Paragraph 8.5.1.6 reads:

An initializer-list is ill-formed if the number of initializer-clauses exceeds the number of members or elements to initialize.

The outer {} pair cause paragraph 8.5.1.2 to apply. The first inner {} pair (i.e. {1, 2}) qualify as the initializer-clause for the first member of aggr_ex_t, namely int x[2][2] and is governed by paragraph 8.5.1.10. Then the second inner {} pair (i.e. {3, 4}) are considered an initializer-clause, but paragraph 8.5.1.6 applies since there is not another member of aggr_ex_t and the statement is thus ill-formed.

The Practical Problem

This limitation in the current standard was discovered during the process of working on a different proposal to extend the standard library std::array type to support more than one dimension.

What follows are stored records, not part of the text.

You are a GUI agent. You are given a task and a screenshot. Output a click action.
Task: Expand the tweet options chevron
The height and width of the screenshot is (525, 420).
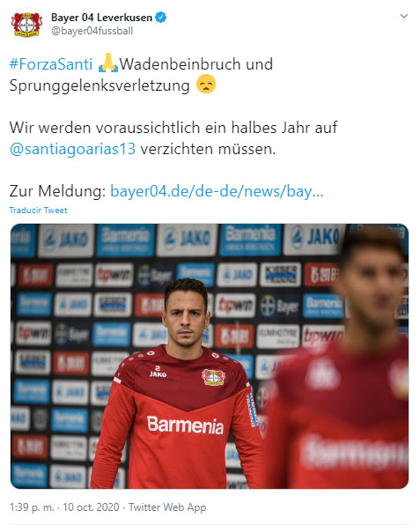[404, 16]
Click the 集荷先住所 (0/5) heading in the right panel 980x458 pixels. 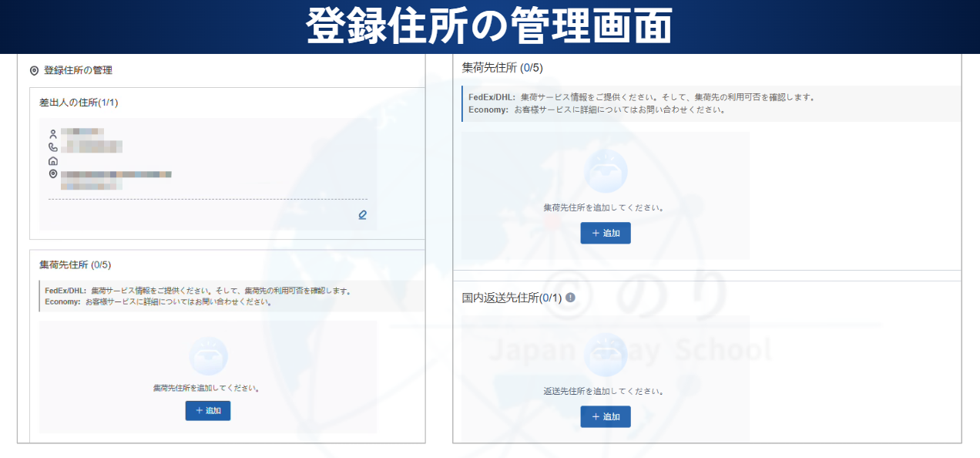[502, 68]
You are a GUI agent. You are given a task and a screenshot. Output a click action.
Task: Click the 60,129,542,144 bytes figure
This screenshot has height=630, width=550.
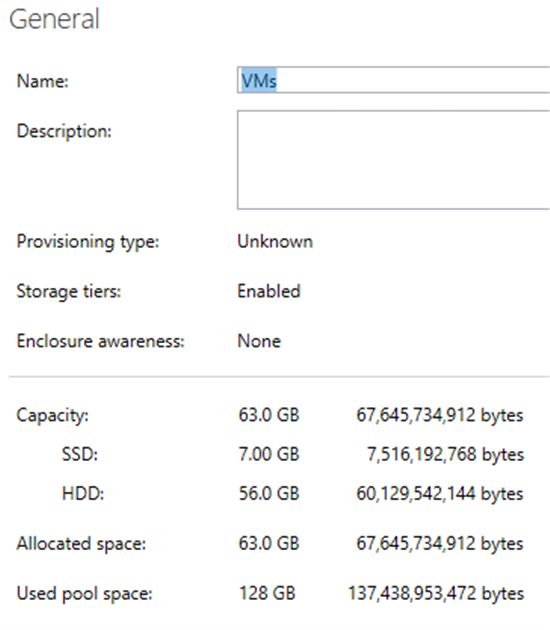440,493
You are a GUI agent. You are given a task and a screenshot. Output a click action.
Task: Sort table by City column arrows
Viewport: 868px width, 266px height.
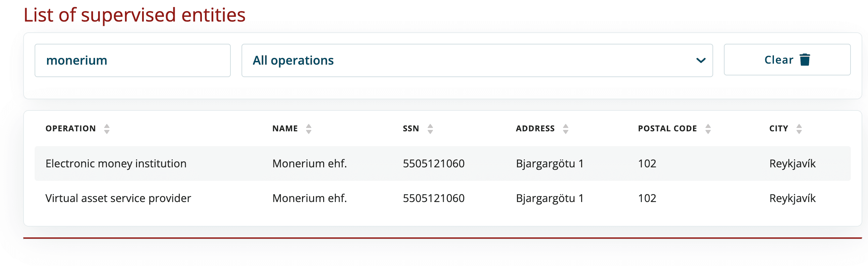(x=799, y=129)
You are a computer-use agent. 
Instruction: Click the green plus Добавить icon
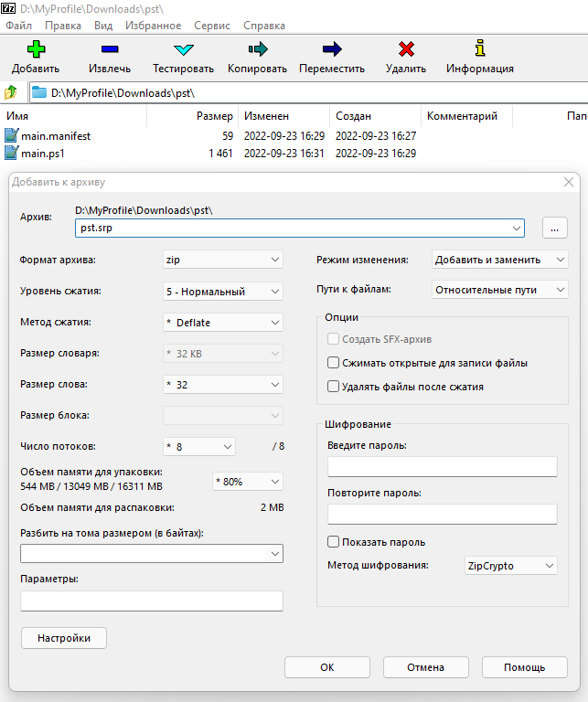click(x=36, y=49)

It turns out that implementing those changes in a way that does not introduce another type name (e.g. std::narray) might be impossible given the current language.

    // A pared-down array implementation
    template <class T, size_t N, size_t ... Rest>
    struct array
    {
        typedef array<T, Rest...> elem_type;
        elem_type __elems_[N];
    };

    template <class T, size_t N>
    struct array<T, N>
    {
        typedef T elem_type;
        elem_type __elems_[N];
    };

    // Using this multidimensional array

    // 1-dimension, everything works as expected
    int _a[2] = {0, 0};
    array<int, 2> a = {0, 0};

    // 2-dimensions, extra braces are needed
    int _b[2][2] = {{1, 1}, {2, 2}};
    array<int, 2, 2> b = {{{1, 1}, {2, 2}}};

    // 3-dimensions, this begins to get out-of-hand
    int _c[2][2][2] = {{{3, 3}, {4, 4}}, {{5, 5}, {6, 6}}};
    array<int, 2, 2, 2> c = {{{{{3, 3}, {4, 4}}}, {{{5, 5}, {6, 6}}}}};
  

All of the redundant braces except the first inner pair can be eliminated by implementing array differently as seen in the following example. Yet we still have a situation where the initialization syntax for the array is dissimilar to C-arrays.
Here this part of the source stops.